Twenty First Sunday after Pentecost 2018—14 October 2018
Revd Martin Johnson
Isaiah 45.1-7; Psalm 96.1-9; 1 Thessalonians 1.1-10; Matthew 22.15-33
During my time as Chaplain to the Army Recruit Training Centre at Kapooka I was regularly confronted with young would-be soldiers trying to understand the organisation they had joined. It is an organisation that initially presents itself to them as one governed by a rigid rule book. And yes, there are standard operating produces for doing everything from driving a tank to folding your socks. This rule book is meditated and interpreted through a powerful and equally rigid hierarchy. When you step off that bus on that Tuesday afternoon this is what you run into. You are put into section under the control of a corporal who tells you to follow me with your luggage, in your left hand; off you go. The majority of the recruits are more or less prepared for this.
But then in the coming days just as they feel they are coming to grips with this new regime and routine, perhaps almost becoming comfortable, they are confronted by something quite different. Suddenly there is a dawning, a realisation about what the rules are about and the way they need to be understood. Just when they felt some security in the rules their foundation is given a shake and for some it's a difficult experience. Many a time I would say to group of recruits, at this stage in your careers the Army aren't really interested in what you do… but what you are becoming.
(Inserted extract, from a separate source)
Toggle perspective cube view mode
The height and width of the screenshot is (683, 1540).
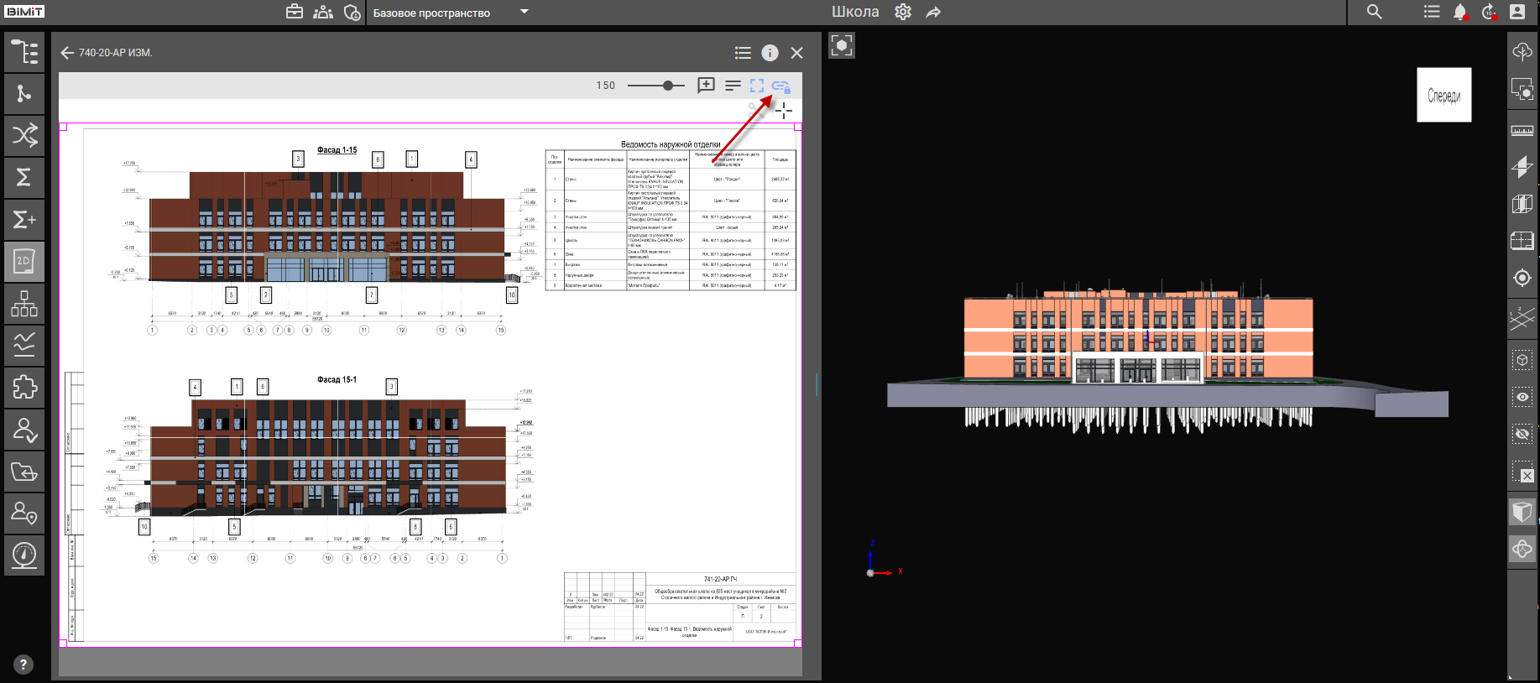(x=1522, y=512)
We have just heard one of the most haunting, intriguing encounters with Jesus in the gospels. This bright, eager, rich young man runs up to Jesus and kneels before him, he is well prepared. [I used to have a Curate like him – he didn't kneel before me and he wasn't rich, but was always running because he generally late – I can't remember how many times I told him don't run in your cassock it's not dignified!] The rich young man too forgot about dignity in his rush: 'Good Teacher, what must I do to inherit eternal life?' What must I do? Jesus goes along with him and lists some of the Ten Commandments, 'yes' he says 'I have done these' and then a lovely comment that only Mark recalls, 'Jesus looked at him and loved him.' Jesus isn't really all that concerned with his keeping the rules, he wants to know what this young man is becoming. Sell the riches that are in the way of your becoming and follow me.
In the same way, the wise, I won't say loving, military mentor is not always concerned with those who rigidly keep the rules. Yes, the recruit must get to know the rules, but he or she must understand them through a particular prism. The recruit is called to commit to the rules through the prism of the Army values of courage, respect, initiative and teamwork. These values are underpinned by Army doctrine which says that 'a soldiers moral and spiritual qualities are as important as physical fitness and skills perhaps more so when a soldier is under stress.' If only the Army would spend as much time on a soldiers moral and spiritual qualities as they do on physical fitness! The values are relational, as are moral and spiritual qualities. The keeping of rules are about the way we live together the Army values are intrinsically relational. They ask of the recruit - are you courageous, respectful, innovative, a team player. The commandments that Jesus quotes are from the last past of the Decalogue, the Ten Commandments, they are concerned with love of neighbour.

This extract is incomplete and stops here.